Problem to solve: Print, in exact form, the lines below from the one containing "古道具店high-kyo[元麻布] (141, 53)" through the one containing "Movable Type 3.33-ja (140, 613)", and omit all others.

Dataset excerpts:
++++++++++++++++++++
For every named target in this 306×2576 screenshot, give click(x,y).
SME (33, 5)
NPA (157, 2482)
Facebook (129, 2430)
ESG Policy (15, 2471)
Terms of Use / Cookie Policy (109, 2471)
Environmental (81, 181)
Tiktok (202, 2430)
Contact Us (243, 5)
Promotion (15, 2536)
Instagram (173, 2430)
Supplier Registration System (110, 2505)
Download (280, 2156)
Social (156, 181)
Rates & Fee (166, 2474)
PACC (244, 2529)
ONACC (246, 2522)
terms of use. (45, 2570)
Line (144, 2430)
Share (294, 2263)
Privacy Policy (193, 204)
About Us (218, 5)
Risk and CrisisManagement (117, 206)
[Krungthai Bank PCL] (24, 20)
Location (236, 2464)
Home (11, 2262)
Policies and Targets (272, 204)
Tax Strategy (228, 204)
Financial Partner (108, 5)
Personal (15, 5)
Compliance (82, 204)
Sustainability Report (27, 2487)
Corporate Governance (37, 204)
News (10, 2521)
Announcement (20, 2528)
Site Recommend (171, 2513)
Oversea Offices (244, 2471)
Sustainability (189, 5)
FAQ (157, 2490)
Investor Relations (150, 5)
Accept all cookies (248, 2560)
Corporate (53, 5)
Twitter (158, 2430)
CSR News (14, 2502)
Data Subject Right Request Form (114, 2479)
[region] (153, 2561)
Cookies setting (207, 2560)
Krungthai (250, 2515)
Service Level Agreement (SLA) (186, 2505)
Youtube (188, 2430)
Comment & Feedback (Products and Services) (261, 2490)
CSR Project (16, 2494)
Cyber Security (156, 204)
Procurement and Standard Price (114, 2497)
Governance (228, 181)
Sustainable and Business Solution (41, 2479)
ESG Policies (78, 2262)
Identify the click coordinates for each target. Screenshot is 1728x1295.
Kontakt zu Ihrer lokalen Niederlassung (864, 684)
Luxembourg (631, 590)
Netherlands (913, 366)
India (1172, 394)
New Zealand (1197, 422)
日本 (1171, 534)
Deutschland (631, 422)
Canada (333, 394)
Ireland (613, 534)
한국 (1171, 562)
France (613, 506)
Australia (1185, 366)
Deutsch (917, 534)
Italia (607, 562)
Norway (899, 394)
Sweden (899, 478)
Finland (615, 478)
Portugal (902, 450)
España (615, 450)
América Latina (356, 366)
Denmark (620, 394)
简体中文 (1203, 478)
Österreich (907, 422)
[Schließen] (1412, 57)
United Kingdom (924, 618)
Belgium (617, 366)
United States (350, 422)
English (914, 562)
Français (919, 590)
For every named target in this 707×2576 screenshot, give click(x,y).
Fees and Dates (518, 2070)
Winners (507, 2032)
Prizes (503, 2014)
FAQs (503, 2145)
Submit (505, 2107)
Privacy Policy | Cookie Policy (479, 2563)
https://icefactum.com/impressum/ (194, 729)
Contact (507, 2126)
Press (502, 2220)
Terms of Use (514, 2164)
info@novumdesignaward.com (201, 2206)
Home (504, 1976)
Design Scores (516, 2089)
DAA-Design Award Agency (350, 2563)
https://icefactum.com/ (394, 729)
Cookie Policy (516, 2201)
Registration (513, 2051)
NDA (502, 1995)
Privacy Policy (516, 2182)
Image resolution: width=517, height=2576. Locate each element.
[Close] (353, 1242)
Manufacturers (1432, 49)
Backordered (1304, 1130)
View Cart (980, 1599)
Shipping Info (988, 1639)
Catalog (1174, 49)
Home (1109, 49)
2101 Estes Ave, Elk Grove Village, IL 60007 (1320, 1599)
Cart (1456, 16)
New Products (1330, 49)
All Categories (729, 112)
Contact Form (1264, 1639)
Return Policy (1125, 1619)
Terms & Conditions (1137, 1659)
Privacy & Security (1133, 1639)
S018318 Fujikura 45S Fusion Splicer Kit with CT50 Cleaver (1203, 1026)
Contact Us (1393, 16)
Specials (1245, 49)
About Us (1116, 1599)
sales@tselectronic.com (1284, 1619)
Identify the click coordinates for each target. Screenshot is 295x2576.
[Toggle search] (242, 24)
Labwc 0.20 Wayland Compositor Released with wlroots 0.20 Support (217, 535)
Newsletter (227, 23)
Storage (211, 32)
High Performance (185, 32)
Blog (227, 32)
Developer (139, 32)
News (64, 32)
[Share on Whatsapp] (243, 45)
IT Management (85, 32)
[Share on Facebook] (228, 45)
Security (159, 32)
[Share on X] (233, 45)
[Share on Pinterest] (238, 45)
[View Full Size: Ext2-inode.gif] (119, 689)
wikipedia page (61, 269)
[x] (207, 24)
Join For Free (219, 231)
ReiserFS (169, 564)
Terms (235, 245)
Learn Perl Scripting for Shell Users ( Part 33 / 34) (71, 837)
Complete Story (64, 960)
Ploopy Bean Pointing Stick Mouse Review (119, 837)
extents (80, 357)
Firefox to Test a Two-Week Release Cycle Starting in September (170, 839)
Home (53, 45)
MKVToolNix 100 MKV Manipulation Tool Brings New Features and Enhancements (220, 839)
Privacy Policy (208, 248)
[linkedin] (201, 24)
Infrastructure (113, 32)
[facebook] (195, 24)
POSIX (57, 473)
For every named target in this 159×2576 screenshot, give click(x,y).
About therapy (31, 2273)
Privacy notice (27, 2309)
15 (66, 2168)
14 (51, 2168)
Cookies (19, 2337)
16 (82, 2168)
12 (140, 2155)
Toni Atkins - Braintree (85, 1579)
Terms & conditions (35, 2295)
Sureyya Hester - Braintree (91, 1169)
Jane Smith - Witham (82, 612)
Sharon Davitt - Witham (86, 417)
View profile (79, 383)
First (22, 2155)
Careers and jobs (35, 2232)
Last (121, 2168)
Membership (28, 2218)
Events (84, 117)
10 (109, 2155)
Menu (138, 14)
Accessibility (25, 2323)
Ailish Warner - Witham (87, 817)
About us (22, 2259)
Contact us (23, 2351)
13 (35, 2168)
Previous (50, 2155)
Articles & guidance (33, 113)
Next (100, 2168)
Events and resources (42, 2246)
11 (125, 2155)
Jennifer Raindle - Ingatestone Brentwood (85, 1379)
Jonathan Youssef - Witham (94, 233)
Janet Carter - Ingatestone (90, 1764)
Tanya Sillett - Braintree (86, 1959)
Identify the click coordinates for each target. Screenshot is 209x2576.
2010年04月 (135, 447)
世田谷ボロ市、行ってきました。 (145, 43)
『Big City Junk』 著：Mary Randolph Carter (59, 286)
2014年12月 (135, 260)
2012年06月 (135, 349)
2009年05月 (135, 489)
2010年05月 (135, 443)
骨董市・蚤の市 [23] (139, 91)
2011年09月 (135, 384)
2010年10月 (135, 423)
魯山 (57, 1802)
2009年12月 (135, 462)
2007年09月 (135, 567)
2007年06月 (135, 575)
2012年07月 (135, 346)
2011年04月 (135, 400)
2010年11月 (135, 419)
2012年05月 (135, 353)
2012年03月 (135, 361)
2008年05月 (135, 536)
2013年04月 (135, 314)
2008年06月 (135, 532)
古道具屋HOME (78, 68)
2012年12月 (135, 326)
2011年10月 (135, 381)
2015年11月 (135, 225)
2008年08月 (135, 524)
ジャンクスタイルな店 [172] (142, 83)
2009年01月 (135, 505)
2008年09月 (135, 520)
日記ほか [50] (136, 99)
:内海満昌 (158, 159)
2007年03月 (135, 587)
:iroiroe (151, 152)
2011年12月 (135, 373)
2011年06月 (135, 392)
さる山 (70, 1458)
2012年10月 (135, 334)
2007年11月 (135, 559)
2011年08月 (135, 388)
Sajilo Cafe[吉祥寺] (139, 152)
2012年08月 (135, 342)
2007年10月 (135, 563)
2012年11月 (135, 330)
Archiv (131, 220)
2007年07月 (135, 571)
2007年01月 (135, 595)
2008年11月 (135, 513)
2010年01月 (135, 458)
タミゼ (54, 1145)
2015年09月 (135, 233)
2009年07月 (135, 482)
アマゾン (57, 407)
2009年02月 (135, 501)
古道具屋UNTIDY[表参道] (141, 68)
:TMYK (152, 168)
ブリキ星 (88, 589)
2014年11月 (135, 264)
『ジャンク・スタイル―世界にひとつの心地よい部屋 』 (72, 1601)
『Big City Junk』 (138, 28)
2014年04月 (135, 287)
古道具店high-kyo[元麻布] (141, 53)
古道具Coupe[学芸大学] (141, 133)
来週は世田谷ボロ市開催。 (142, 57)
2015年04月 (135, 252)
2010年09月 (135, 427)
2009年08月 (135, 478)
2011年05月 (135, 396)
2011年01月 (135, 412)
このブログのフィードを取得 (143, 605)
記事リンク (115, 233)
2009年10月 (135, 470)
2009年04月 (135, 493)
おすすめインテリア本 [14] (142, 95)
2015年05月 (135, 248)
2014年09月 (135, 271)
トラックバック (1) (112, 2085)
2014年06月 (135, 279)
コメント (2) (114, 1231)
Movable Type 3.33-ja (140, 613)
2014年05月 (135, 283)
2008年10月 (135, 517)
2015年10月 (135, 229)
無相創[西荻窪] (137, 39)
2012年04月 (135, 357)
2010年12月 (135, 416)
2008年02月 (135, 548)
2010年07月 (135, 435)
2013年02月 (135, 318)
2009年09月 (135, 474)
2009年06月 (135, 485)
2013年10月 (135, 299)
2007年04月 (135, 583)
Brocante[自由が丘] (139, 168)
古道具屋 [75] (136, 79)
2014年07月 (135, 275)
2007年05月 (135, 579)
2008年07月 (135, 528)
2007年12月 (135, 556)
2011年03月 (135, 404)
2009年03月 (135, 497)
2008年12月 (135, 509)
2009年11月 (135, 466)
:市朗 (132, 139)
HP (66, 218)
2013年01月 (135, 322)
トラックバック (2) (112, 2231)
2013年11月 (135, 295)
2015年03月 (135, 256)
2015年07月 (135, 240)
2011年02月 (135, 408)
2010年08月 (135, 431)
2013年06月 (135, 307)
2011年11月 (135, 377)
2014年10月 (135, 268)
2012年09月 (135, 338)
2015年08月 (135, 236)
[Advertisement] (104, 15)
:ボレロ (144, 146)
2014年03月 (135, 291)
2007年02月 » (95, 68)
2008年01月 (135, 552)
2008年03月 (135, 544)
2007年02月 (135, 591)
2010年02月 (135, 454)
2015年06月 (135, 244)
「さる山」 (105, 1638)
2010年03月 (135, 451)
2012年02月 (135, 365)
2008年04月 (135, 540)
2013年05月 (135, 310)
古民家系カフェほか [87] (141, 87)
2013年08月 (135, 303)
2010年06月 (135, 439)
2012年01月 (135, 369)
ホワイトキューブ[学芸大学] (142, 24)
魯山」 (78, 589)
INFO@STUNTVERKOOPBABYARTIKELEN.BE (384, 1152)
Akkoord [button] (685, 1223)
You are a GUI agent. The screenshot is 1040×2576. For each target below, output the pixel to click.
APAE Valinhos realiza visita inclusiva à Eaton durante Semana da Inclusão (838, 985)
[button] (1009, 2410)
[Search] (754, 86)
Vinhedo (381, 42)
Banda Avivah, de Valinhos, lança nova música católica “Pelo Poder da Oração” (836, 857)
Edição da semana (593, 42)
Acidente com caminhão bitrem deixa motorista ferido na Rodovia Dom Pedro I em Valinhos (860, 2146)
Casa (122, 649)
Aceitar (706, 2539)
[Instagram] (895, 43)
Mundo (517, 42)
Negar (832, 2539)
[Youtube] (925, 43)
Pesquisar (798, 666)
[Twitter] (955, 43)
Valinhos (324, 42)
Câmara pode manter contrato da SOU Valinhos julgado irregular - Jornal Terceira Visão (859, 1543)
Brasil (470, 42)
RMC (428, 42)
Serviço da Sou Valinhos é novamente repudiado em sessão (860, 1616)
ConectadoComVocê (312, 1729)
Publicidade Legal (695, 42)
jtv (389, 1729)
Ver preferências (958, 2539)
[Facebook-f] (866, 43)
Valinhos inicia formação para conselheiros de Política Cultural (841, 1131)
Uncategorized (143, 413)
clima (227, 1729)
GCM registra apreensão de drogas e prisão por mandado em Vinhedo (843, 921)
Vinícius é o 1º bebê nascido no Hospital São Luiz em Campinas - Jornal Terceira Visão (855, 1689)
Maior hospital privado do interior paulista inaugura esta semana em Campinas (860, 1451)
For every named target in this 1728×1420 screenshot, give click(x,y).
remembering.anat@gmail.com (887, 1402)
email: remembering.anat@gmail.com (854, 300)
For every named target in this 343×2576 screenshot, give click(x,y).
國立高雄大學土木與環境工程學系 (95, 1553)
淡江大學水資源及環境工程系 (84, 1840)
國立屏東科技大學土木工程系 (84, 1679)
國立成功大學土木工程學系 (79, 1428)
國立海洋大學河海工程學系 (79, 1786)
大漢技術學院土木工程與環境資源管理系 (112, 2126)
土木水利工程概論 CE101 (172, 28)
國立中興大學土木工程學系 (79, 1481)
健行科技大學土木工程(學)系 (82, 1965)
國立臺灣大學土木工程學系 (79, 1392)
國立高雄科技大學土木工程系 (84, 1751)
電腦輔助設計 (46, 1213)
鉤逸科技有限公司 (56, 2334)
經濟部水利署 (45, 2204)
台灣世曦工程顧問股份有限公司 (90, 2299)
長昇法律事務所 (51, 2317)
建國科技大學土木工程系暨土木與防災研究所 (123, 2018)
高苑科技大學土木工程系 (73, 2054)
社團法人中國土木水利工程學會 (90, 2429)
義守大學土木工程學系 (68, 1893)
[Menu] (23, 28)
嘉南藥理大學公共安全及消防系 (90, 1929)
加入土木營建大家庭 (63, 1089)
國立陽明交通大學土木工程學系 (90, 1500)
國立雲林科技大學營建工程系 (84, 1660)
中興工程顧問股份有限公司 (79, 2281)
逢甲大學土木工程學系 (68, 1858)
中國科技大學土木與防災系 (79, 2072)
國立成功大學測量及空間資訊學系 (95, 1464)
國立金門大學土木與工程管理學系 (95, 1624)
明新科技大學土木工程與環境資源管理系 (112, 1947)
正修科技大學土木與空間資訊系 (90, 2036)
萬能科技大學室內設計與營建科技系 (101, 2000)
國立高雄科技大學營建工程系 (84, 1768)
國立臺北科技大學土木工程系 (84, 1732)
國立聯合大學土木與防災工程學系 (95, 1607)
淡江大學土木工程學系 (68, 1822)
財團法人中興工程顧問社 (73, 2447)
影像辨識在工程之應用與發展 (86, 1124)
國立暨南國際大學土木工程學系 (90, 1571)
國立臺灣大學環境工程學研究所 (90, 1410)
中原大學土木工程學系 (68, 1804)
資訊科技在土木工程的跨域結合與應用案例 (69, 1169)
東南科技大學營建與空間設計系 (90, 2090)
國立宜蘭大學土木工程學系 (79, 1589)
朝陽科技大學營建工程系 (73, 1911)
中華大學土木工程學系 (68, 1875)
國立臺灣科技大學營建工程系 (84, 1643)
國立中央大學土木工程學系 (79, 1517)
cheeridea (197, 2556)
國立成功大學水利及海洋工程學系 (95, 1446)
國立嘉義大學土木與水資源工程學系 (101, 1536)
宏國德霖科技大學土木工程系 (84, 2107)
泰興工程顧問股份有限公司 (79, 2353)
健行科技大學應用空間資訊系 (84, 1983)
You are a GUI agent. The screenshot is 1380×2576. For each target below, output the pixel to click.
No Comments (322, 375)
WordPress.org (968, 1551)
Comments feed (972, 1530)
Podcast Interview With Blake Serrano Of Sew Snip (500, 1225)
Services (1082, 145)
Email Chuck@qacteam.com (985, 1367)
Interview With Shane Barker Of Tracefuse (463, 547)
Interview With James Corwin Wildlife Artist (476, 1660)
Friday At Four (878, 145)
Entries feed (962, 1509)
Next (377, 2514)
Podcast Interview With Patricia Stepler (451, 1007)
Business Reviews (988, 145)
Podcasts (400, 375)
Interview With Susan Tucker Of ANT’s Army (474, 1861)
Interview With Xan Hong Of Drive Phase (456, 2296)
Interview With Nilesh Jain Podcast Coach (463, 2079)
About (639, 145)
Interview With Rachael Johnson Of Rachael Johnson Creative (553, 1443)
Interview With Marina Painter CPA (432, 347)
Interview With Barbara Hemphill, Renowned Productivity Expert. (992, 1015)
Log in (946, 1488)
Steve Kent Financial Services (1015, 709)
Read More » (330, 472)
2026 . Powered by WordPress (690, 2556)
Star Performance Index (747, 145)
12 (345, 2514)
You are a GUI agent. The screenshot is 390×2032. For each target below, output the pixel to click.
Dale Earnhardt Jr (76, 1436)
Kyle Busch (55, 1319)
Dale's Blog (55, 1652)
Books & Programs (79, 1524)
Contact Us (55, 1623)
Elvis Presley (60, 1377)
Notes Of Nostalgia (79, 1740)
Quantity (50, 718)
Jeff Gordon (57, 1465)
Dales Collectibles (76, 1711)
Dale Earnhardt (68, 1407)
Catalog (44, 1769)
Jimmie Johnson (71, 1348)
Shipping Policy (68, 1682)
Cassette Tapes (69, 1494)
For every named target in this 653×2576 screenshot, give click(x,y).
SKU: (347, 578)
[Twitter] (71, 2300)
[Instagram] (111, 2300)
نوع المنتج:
++++++++++++++++++++
Answer box:
古道具店high-kyo[元麻布] (141, 53)
古道具Coupe[学芸大学] (141, 133)
来週は世田谷ボロ市開催。 (142, 57)
2015年04月 (135, 252)
2010年09月 (135, 427)
2009年08月 (135, 478)
2011年05月 (135, 396)
2011年01月 (135, 412)
このブログのフィードを取得 (143, 605)
記事リンク (115, 233)
2009年10月 (135, 470)
2009年04月 (135, 493)
おすすめインテリア本 [14] (142, 95)
2015年05月 (135, 248)
2014年09月 (135, 271)
トラックバック (1) (112, 2085)
2014年06月 (135, 279)
コメント (2) (114, 1231)
Movable Type 3.33-ja (140, 613)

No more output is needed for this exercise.